13 “You made all the delicate, inner parts of my body and knit them together in my mother’s womb. 14 Thank you for making me so wonderfully complex! It is amazing to think about. Your workmanship is marvelous—and how well I know it. 15 You were there while I was being formed in utter seclusion! 16 You saw me before I was born and scheduled each day of my life before I began to breathe. Every day was recorded in your book!” – Psalm 139:13-16 TLB

The Creator knew every detail of our lives before we were born – the good, bad and ugly. As we grow older, it’s easy to look at our cumulative mistakes and think that we’ve diminished our usefulness to God. Listen, no life is so messed up, so broken, so imperfect that the great Designer can’t fix it.

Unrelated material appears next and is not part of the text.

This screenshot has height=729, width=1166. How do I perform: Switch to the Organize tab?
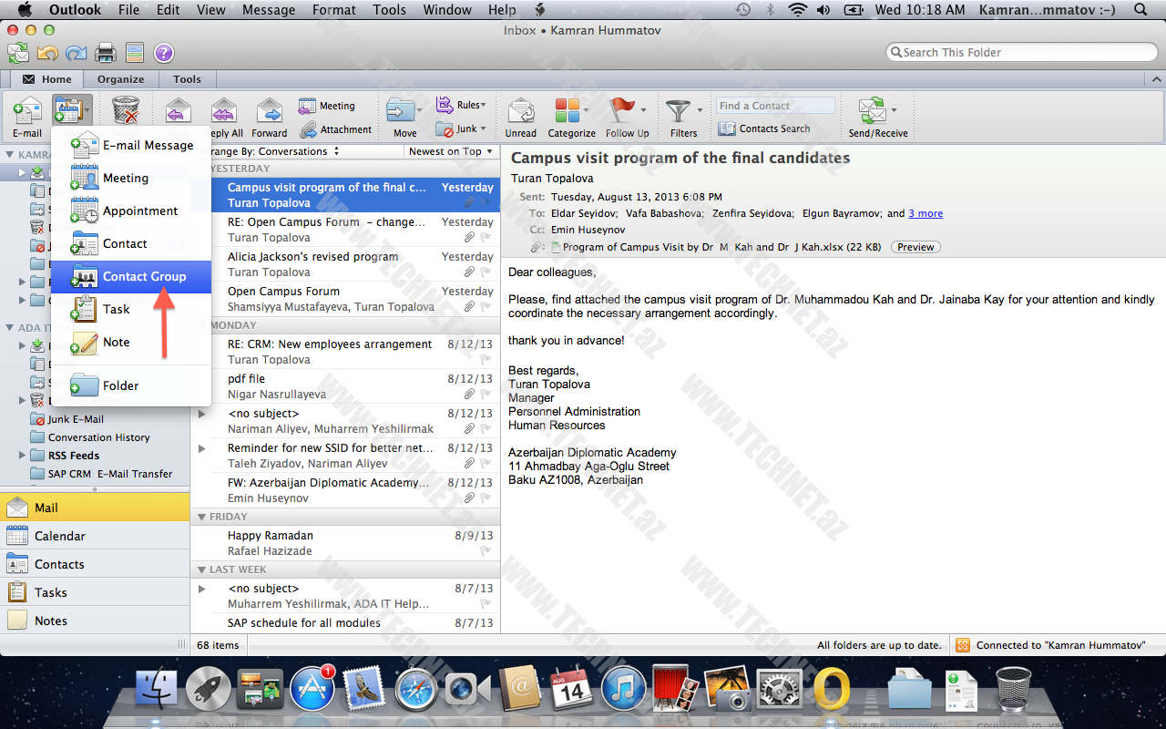coord(121,79)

God loves the human race. He may hate our sin but he loves the sinner. He may allow the consequences of sin to manifest in our lives, but He still loves the sinner. However, one day his Divine love and mercy must give way to his Divine Justice and the final judgement of everyone who refuses the free gift of His liberating grace. Consider yourself warned.

The next time that you look at someone and think, “they seem to have it all together”, remember this: we all wrestle with personal brokenness, mistakes, and hurts.  There is not one person on spaceship earth who isn’t struggling in some way.

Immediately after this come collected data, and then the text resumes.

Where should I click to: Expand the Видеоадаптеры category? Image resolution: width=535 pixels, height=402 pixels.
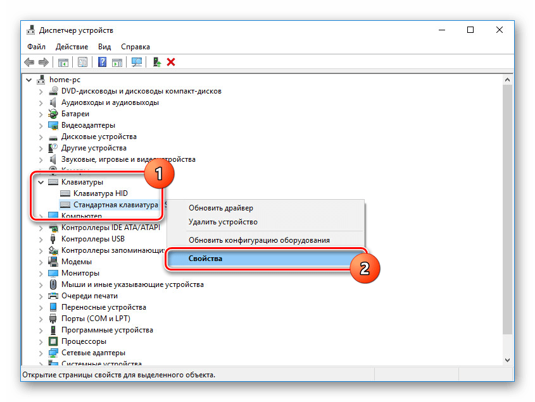(41, 125)
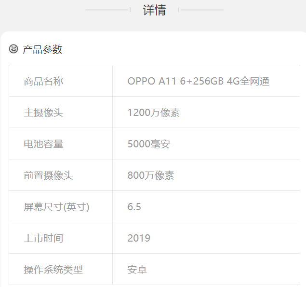
Task: Click the small vertical tick right of 详情
Action: [x=179, y=10]
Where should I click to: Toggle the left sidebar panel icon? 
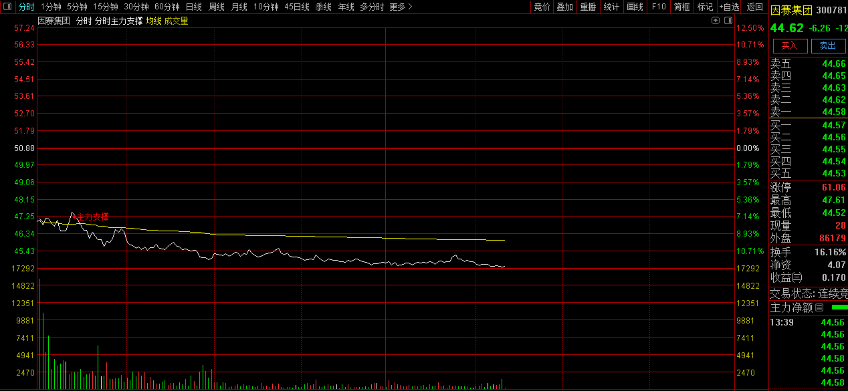pyautogui.click(x=6, y=7)
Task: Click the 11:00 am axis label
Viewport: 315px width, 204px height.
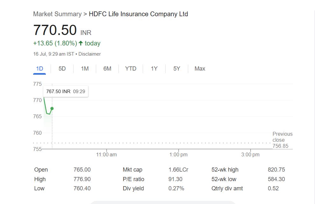Action: point(106,155)
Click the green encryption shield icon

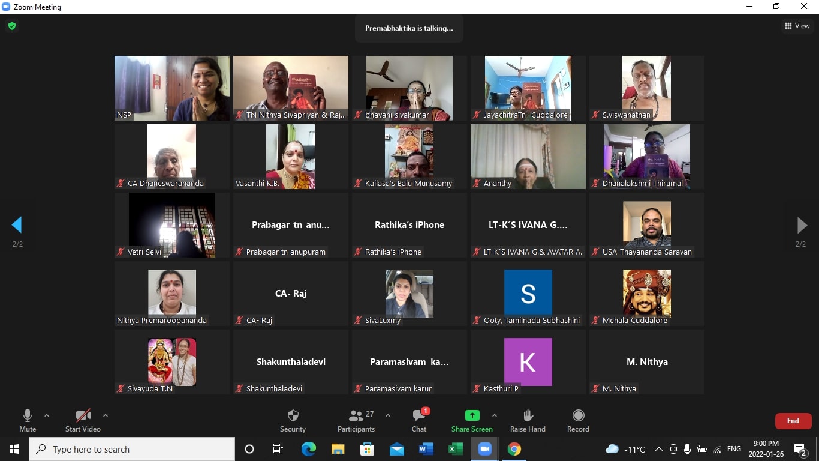tap(11, 26)
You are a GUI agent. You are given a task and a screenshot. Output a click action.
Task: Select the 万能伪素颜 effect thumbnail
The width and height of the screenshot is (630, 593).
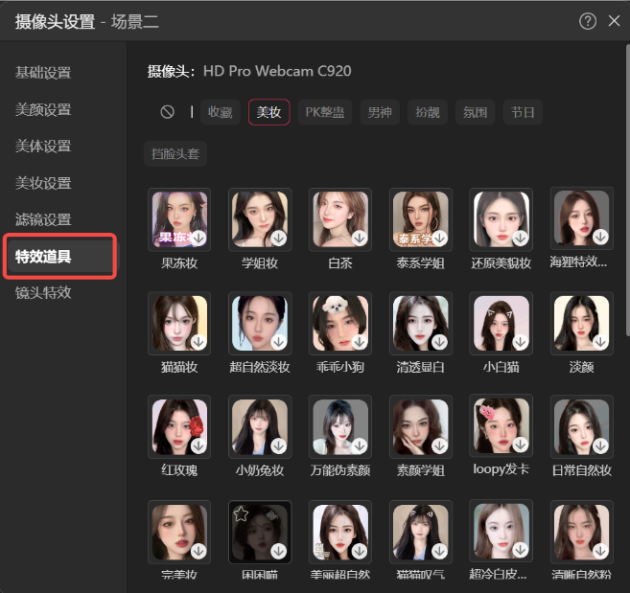pos(339,427)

Most of the appearance of mirth in the world is not mirth, it is art. The wounded spirit is not seen, but walks under a disguise.”  – Bishop Robert South, (1634-1716)

There are numerous examples of broken people in the Bible for whom God had a plan – even when they seemed to be “hopeless cases.”

  • Esther was an orphan girl living with her cousin.  In the culture of her day, she had three things working against her; she was a Jew in a hostile land, a women and an orphan girl. Hopeless?  God used Esther to save the Jewish nation.
  • Joseph was sold by his brothers into Egyptian slavery.  Later he was falsely accused of rape and thrown into jail.  At that moment, his life sure seemed hopeless and useless.  God eventually raised him up to a great leadership position and used him to save his people from a 7 year-long famine.
  • Job lost his children and all of his wealth.  His body became covered with boils and oozing soars. His wife walked out on him when he needed her the most.  Hopeless?  Sounds like a lost cause to me. But without knowing it, Job was proving false the accusations Satan made about him to God. Eventually Job was restored and blessed abundantly.  His life and actions have provided comfort and encouragement to people who are struggling, even to this day.
  • The Samaritan woman that Jesus met at the well was a mess.  She had been married 5 times and then didn’t bother to marry the 6th man in her life.  She was a social outcast and appeared to be a hopeless loser.  Jesus spoke with her, exposed her true condition and offered her His living water. As a result, God used her to bring the Samaritan people the Gospel and many in her town were converted.
  • Peter denied Jesus three times.  The shame he felt must have been overwhelming.  When Jesus saw Peter after the resurrection, He didn’t scold him.  He asked Peter to spread the Good News of mankind’s liberation to others.  Jesus knew the real Peter.
  • Paul had a reputation for killing people that followed the teaching of the Liberator Jesus. He actually thought he was doing God a favor. So, Jesus confronted him as an extraordinary light on the road to Damascus. The incident left him shaken and temporarily blind. Paul later became a hand-picked convert and was responsible for setting up the early churches. His writings make up nearly half of the New Testament.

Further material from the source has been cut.